▸ Exercise objective: Print nothing but the lines below starting at the line that holds "Task: Click the orange RSI (9) color swatch" and ending at the line that holds "This screenshot has width=953, height=536.", including both, each exactly as written.

▸ Data provided:
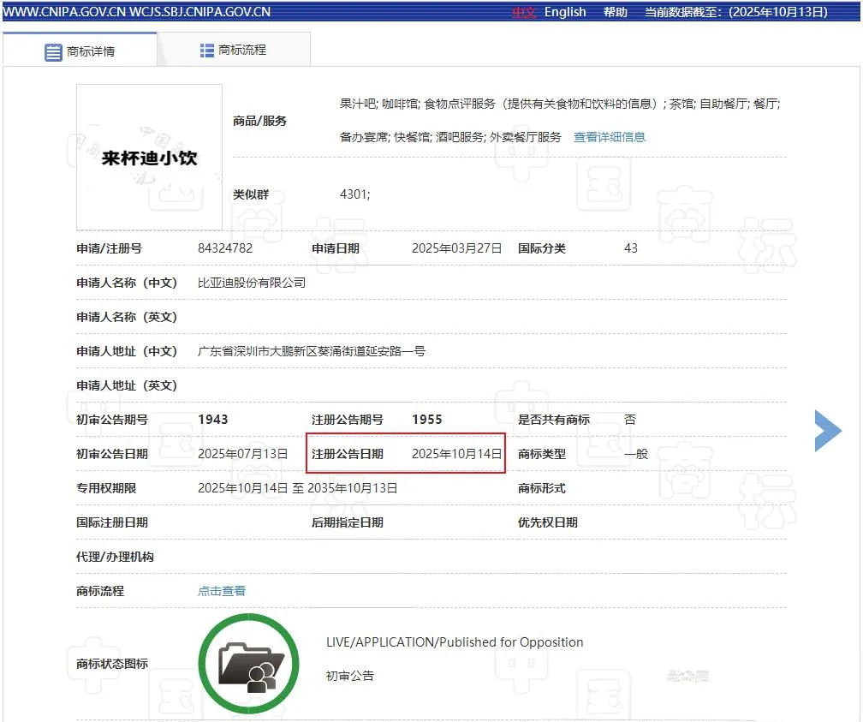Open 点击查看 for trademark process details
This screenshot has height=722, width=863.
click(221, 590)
--
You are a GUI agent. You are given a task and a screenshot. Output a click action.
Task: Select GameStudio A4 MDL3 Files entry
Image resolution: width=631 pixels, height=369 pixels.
---
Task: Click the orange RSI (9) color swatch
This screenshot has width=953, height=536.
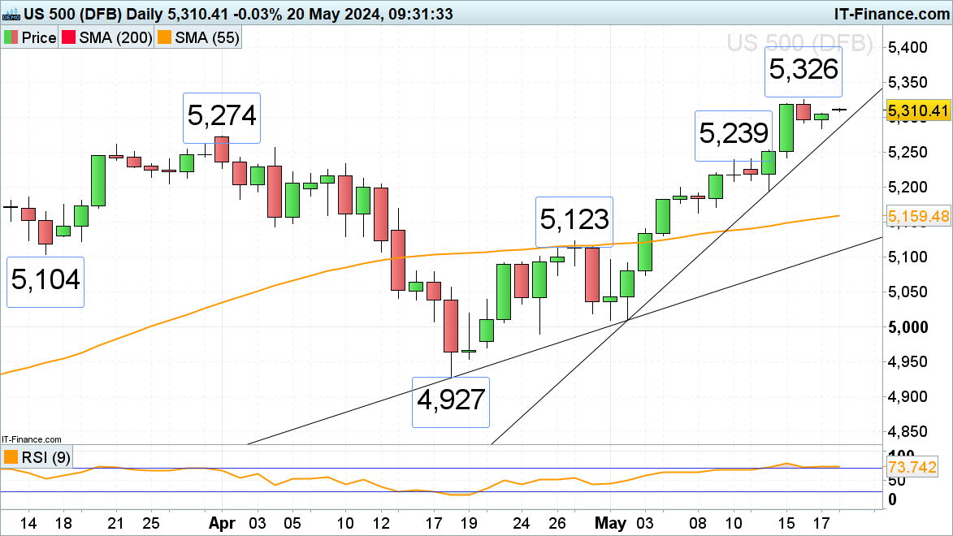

▸ Written reply:
Task: Click the orange RSI (9) color swatch
This screenshot has width=953, height=536.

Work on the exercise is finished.